He Booked me as a travel companion to Singapore but
He booked me to travel with him to Singapore. We didn’t sightsee, didn’t attend the events. We never even stepped outside the suite.
He told me it was for a gallery dinner, three nights, two events, one man who never spoke more than necessary. He booked me not as an escort, but as a travel companion. Not for touch, but for presence. He flew me in business class, not first. That already told me something: precise, not performative. We didn’t sit together. That told me even more.
Singapore was humid the moment we landed. The hotel, glass and hush, sat quietly in Marina Bay, the kind of place with no music playing and staff who recognize discretion before faces. I wore the black dress he asked for. We checked in without a glance exchanged in public, just the private understanding of people used to making things quiet. In the room, he changed out of his suit and said nothing. No dinner. No gallery. No plans. Just room service and silence.
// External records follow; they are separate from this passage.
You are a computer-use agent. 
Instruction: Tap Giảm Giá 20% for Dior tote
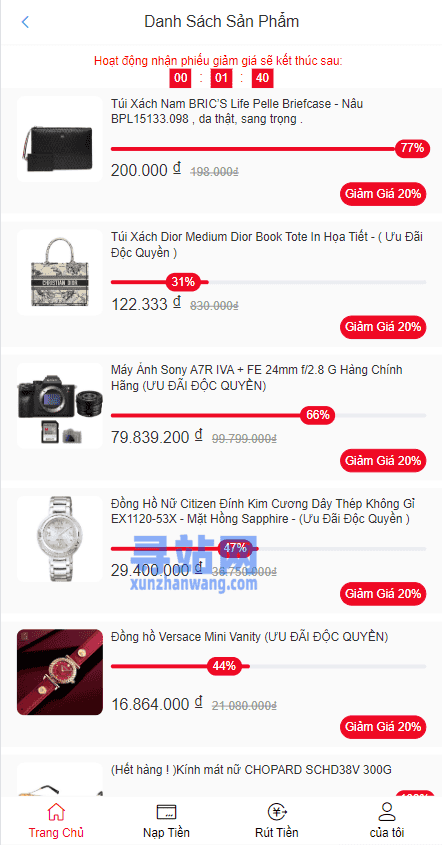[x=383, y=327]
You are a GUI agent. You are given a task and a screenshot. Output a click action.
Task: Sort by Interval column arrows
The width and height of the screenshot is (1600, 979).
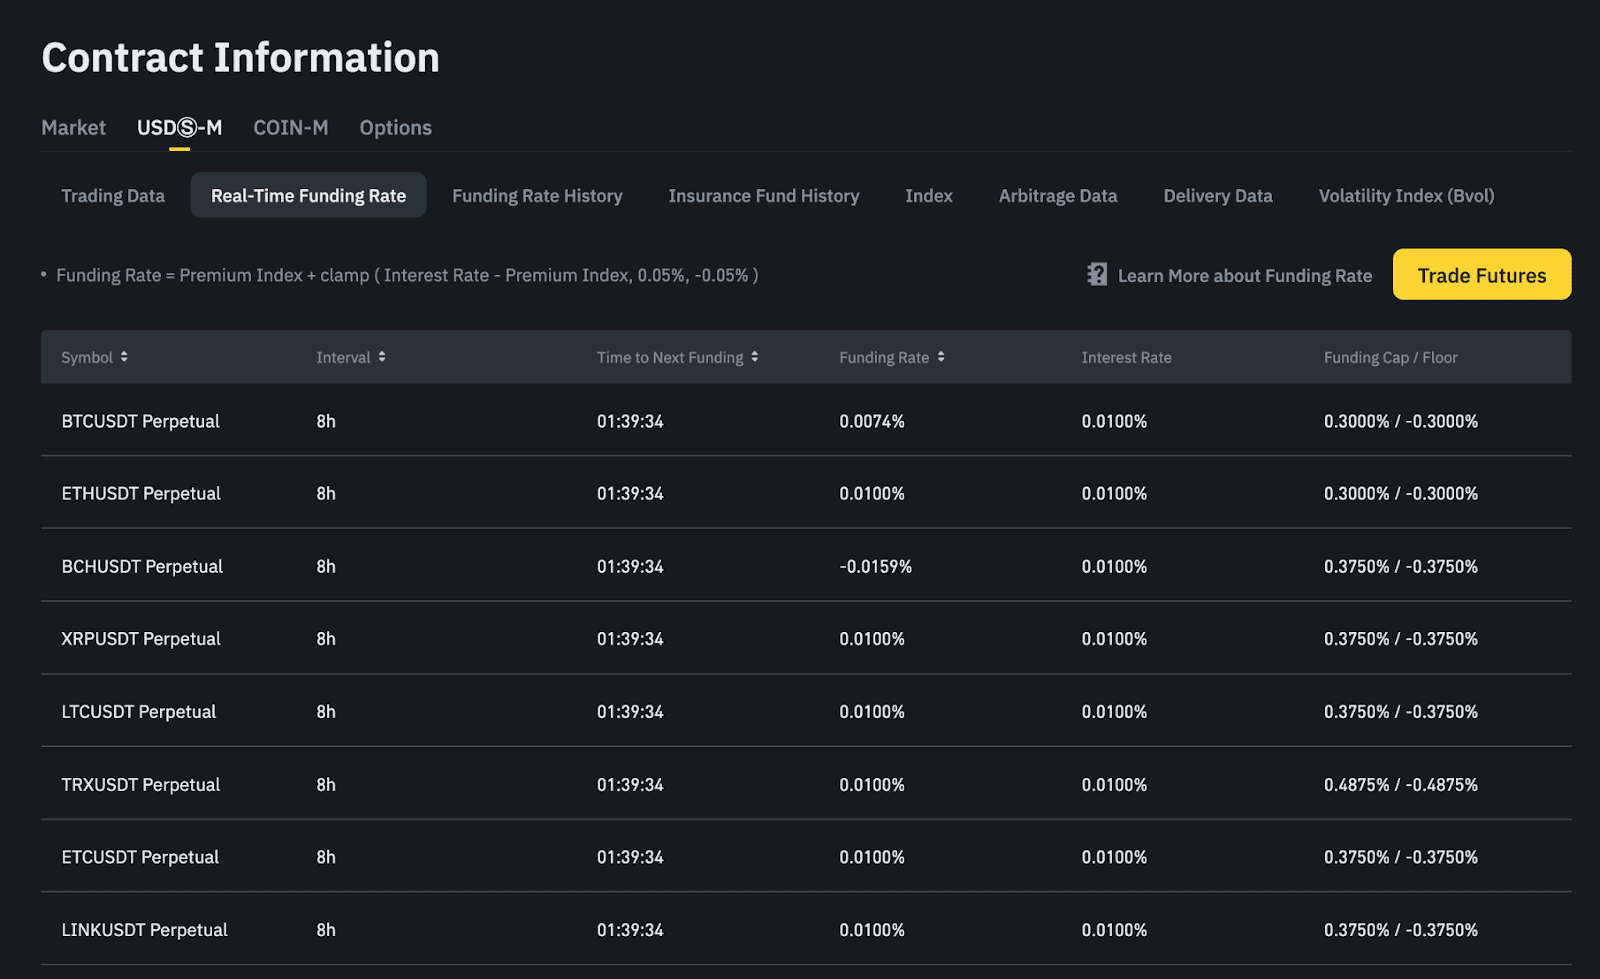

I didn’t ask why. I never do. Some men don’t hire you to fill space they hire you to soften the air. We didn’t leave the room once. He didn’t touch me. Didn’t try to. But we shared the suite like two people who knew what it meant to carry too much noise in their heads. On the third night, he said, almost like he was talking to himself, “I needed to remember what it felt like to be next to someone without being needed by them.” I understood more than he realized.
On the way back, he booked first class for me. Still didn’t sit beside me. I didn’t ask if I’d see him again. But three days later, another booking came through. Same city. Same hotel. Same room. And this time, I packed light. No heels. No black dress. Just the soft shirt I wore that second night when neither of us said anything, but everything was understood.